We apply a harmless error standard to a broad range of constitutional errors. State v. Smith, 148 Wn.2d 122, 138-39, 59 P.3d 74 (2002) (right to confrontation); State v. Brown, 147 Wn.2d 330, 344, 58 P.3d 889 (2002) (jury instructions); State v. Romero, 113 Wn. App. 779, 790, 54 P.3d 1255 (2002) (comments on the right to remain silent). Indeed, “most constitutional errors are presumed to be subject to harmless error analysis.” State v. Banks, 149 Wn.2d 38, 43, 65 P.3d 1198 (2003). The adequacy of a criminal information should be no different.
This is not, or at least should not be, an exercise in judicial sophistry. If a constitutional error resulted in a charging document or trial or a sentence that was unfair or can be construed in some logical fashion as harming the defendant, then the case should certainly be reversed. Sweeney, supra, at 280-81. But that did not happen here. If the harmless error doctrine is to be applied to a constitutional error, then it should be applied fairly and across the *188board to any constitutional error amenable to a harmless error analysis.

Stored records
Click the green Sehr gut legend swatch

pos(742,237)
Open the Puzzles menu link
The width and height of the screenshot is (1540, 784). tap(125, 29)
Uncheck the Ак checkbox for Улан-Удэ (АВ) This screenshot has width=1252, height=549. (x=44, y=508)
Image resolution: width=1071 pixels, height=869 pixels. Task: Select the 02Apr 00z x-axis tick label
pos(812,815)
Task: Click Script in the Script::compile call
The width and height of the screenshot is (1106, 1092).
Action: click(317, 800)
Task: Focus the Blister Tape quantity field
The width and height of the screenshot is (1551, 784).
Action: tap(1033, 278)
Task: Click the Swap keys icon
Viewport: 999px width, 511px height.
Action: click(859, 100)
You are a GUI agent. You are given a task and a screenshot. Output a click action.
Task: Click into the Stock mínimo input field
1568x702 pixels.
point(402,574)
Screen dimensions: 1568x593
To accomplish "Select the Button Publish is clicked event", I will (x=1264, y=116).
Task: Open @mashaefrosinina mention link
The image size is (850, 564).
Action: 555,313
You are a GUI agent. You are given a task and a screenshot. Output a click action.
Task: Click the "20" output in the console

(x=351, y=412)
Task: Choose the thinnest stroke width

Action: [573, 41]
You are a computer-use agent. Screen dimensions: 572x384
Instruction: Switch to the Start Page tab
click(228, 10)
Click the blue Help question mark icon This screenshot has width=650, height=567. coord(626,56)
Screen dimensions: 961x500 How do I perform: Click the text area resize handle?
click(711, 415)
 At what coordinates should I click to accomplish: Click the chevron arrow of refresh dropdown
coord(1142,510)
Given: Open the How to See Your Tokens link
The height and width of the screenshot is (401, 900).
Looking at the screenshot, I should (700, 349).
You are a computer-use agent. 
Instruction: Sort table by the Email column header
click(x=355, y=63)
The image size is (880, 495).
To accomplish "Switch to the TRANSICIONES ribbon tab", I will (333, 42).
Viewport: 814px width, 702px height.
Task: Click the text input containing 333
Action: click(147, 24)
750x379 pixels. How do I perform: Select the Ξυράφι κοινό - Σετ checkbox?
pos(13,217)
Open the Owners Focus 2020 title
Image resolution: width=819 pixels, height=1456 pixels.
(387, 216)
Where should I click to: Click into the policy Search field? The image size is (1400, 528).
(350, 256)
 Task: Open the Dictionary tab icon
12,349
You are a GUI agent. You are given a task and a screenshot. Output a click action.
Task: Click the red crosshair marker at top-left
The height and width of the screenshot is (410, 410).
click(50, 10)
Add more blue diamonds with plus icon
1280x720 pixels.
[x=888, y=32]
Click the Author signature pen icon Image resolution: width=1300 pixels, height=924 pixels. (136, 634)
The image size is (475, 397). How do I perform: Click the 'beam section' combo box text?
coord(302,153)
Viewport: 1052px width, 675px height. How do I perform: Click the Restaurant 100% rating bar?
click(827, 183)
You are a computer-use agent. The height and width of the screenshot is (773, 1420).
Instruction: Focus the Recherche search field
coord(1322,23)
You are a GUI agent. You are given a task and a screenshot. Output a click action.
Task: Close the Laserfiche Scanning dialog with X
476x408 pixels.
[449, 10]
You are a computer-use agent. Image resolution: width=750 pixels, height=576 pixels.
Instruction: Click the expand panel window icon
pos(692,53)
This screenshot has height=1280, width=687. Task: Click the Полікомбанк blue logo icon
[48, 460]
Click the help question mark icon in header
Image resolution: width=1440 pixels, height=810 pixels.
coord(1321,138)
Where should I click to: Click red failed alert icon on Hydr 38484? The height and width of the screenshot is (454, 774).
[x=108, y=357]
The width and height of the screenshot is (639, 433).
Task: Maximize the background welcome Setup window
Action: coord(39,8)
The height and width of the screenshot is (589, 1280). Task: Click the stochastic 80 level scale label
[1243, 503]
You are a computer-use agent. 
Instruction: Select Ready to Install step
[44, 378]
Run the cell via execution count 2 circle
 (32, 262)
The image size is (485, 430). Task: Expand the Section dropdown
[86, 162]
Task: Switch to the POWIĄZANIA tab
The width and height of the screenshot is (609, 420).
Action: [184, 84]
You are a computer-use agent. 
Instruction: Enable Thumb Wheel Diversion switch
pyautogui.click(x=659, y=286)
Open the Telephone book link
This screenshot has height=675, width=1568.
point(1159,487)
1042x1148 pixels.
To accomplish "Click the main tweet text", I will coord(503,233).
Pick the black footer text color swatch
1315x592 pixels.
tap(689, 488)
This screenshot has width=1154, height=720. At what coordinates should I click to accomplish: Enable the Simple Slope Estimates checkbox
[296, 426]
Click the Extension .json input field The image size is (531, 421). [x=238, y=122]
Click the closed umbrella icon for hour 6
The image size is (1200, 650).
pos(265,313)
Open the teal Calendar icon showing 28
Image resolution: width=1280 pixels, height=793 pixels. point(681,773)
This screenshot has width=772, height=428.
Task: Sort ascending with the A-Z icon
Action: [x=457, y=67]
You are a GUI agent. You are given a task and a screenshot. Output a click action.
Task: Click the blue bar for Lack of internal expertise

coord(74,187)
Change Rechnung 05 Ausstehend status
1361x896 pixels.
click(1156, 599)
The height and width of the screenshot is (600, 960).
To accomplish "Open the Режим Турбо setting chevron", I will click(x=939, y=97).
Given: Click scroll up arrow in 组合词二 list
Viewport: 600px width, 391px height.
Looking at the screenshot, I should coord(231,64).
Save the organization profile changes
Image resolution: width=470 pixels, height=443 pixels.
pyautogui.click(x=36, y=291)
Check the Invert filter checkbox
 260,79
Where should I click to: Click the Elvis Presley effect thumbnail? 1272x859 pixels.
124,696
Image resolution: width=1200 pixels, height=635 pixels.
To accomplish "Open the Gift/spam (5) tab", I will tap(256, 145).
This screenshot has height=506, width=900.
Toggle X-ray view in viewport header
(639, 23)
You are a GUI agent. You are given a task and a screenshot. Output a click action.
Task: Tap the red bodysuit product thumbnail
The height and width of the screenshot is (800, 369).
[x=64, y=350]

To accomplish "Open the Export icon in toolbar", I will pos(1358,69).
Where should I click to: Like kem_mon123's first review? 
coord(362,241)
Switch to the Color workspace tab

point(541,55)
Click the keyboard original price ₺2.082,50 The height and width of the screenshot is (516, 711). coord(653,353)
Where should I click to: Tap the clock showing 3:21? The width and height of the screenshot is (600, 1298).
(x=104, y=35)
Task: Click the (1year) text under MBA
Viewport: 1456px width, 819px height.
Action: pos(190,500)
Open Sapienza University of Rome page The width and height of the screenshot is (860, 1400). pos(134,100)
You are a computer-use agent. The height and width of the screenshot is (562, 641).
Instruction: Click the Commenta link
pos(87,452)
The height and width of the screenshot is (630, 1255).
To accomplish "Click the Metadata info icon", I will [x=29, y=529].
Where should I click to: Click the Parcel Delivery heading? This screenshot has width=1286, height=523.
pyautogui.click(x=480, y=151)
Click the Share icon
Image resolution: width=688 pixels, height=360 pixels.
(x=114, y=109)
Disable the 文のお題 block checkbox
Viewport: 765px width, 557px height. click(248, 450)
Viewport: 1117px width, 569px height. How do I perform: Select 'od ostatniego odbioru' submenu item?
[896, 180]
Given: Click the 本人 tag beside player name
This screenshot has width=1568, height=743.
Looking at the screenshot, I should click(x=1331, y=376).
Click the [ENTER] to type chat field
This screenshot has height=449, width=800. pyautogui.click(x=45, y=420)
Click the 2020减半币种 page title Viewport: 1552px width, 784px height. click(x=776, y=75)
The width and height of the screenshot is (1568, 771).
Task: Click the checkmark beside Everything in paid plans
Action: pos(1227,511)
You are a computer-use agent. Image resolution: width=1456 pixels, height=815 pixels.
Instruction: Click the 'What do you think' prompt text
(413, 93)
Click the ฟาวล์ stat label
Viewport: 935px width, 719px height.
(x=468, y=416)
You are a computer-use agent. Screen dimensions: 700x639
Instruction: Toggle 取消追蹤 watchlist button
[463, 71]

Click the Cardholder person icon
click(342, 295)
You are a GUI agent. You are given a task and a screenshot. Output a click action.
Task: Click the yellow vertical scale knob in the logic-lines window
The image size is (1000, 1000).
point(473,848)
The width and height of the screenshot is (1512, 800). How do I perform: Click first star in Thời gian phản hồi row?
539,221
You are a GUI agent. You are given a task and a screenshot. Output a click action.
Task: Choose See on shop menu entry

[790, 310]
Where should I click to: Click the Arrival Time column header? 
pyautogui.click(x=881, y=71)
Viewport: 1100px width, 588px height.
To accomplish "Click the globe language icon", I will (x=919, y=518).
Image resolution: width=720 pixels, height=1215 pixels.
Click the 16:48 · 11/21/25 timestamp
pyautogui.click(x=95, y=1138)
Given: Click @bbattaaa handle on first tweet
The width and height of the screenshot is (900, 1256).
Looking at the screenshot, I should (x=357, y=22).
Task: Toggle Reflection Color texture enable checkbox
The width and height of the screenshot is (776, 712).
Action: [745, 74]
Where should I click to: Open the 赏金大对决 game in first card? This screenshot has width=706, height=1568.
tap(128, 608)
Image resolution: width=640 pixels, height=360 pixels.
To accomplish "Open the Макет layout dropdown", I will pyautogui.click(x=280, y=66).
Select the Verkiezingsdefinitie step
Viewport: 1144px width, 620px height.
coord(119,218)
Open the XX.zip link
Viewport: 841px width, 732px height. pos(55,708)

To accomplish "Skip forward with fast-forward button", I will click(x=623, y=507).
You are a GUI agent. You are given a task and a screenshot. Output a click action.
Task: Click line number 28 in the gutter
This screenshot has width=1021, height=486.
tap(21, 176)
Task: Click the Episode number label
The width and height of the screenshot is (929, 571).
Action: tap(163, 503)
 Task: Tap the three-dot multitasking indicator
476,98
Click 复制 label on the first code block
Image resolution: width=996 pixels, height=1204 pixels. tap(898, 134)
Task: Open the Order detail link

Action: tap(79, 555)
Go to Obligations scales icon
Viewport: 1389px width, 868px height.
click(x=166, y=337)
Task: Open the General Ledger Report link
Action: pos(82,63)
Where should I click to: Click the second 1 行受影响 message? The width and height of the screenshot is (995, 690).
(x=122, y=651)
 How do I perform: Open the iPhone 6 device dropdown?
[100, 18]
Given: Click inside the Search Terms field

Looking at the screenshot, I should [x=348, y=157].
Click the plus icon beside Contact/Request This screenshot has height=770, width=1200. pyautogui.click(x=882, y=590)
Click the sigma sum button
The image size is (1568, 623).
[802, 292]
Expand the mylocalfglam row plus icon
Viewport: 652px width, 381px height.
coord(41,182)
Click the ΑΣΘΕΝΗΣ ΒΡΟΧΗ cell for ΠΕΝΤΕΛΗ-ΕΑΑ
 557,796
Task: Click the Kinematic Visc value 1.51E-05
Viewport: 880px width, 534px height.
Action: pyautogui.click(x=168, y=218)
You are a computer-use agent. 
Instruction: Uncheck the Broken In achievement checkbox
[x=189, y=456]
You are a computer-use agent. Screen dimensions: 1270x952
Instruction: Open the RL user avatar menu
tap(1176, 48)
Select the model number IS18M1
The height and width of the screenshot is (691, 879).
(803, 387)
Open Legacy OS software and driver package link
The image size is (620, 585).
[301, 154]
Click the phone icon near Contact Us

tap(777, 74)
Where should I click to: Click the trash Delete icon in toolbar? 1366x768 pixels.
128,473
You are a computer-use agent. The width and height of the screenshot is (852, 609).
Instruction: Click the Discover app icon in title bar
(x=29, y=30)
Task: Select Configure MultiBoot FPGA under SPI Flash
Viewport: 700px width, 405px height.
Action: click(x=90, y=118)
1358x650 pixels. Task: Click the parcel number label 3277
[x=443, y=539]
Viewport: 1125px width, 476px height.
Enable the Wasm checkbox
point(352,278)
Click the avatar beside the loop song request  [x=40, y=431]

- [Work required] Please transcribe the full passage on harmless error analysis word for word. The stored lines above are not used here.

- [Task solution]
We apply a harmless error standard to a broad range of constitutional errors. State v. Smith, 148 Wn.2d 122, 138-39, 59 P.3d 74 (2002) (right to confrontation); State v. Brown, 147 Wn.2d 330, 344, 58 P.3d 889 (2002) (jury instructions); State v. Romero, 113 Wn. App. 779, 790, 54 P.3d 1255 (2002) (comments on the right to remain silent). Indeed, “most constitutional errors are presumed to be subject to harmless error analysis.” State v. Banks, 149 Wn.2d 38, 43, 65 P.3d 1198 (2003). The adequacy of a criminal information should be no different.
This is not, or at least should not be, an exercise in judicial sophistry. If a constitutional error resulted in a charging document or trial or a sentence that was unfair or can be construed in some logical fashion as harming the defendant, then the case should certainly be reversed. Sweeney, supra, at 280-81. But that did not happen here. If the harmless error doctrine is to be applied to a constitutional error, then it should be applied fairly and across the *188board to any constitutional error amenable to a harmless error analysis.